ASSIGNMENT » All of the records below need to be copied exactly.

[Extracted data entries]
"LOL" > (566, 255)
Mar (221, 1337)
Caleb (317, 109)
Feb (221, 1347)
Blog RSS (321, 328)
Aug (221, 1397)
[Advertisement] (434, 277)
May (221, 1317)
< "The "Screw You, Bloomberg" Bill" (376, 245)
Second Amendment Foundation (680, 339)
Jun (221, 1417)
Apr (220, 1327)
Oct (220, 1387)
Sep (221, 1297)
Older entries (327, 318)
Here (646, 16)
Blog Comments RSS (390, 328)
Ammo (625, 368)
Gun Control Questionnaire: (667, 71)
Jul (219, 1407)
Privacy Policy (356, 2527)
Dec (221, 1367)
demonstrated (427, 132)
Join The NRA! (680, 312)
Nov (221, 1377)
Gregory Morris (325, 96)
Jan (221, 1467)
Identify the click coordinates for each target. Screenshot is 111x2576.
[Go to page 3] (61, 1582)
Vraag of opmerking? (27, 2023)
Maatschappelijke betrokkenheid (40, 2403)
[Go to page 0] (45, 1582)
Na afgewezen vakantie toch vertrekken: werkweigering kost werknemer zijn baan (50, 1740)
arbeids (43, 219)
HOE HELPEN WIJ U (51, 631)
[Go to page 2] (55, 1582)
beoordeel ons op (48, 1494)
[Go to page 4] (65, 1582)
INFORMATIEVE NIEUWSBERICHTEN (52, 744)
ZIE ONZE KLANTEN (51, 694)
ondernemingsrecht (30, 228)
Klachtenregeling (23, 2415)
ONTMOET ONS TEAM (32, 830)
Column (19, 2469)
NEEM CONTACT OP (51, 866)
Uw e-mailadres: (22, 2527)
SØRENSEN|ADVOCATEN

OUTPUT OF THE TASK »
"LOL" > (566, 255)
Mar (221, 1337)
Caleb (317, 109)
Feb (221, 1347)
Blog RSS (321, 328)
Aug (221, 1397)
[Advertisement] (434, 277)
May (221, 1317)
< "The "Screw You, Bloomberg" Bill" (376, 245)
Second Amendment Foundation (680, 339)
Jun (221, 1417)
Apr (220, 1327)
Oct (220, 1387)
Sep (221, 1297)
Older entries (327, 318)
Here (646, 16)
Blog Comments RSS (390, 328)
Ammo (625, 368)
Gun Control Questionnaire: (667, 71)
Jul (219, 1407)
Privacy Policy (356, 2527)
Dec (221, 1367)
demonstrated (427, 132)
Join The NRA! (680, 312)
Nov (221, 1377)
Gregory Morris (325, 96)
Jan (221, 1467)
Identify the click coordinates for each target. Screenshot is 111x2576.
[Go to page 3] (61, 1582)
Vraag of opmerking? (27, 2023)
Maatschappelijke betrokkenheid (40, 2403)
[Go to page 0] (45, 1582)
Na afgewezen vakantie toch vertrekken: werkweigering kost werknemer zijn baan (50, 1740)
arbeids (43, 219)
HOE HELPEN WIJ U (51, 631)
[Go to page 2] (55, 1582)
beoordeel ons op (48, 1494)
[Go to page 4] (65, 1582)
INFORMATIEVE NIEUWSBERICHTEN (52, 744)
ZIE ONZE KLANTEN (51, 694)
ondernemingsrecht (30, 228)
Klachtenregeling (23, 2415)
ONTMOET ONS TEAM (32, 830)
Column (19, 2469)
NEEM CONTACT OP (51, 866)
Uw e-mailadres: (22, 2527)
SØRENSEN|ADVOCATEN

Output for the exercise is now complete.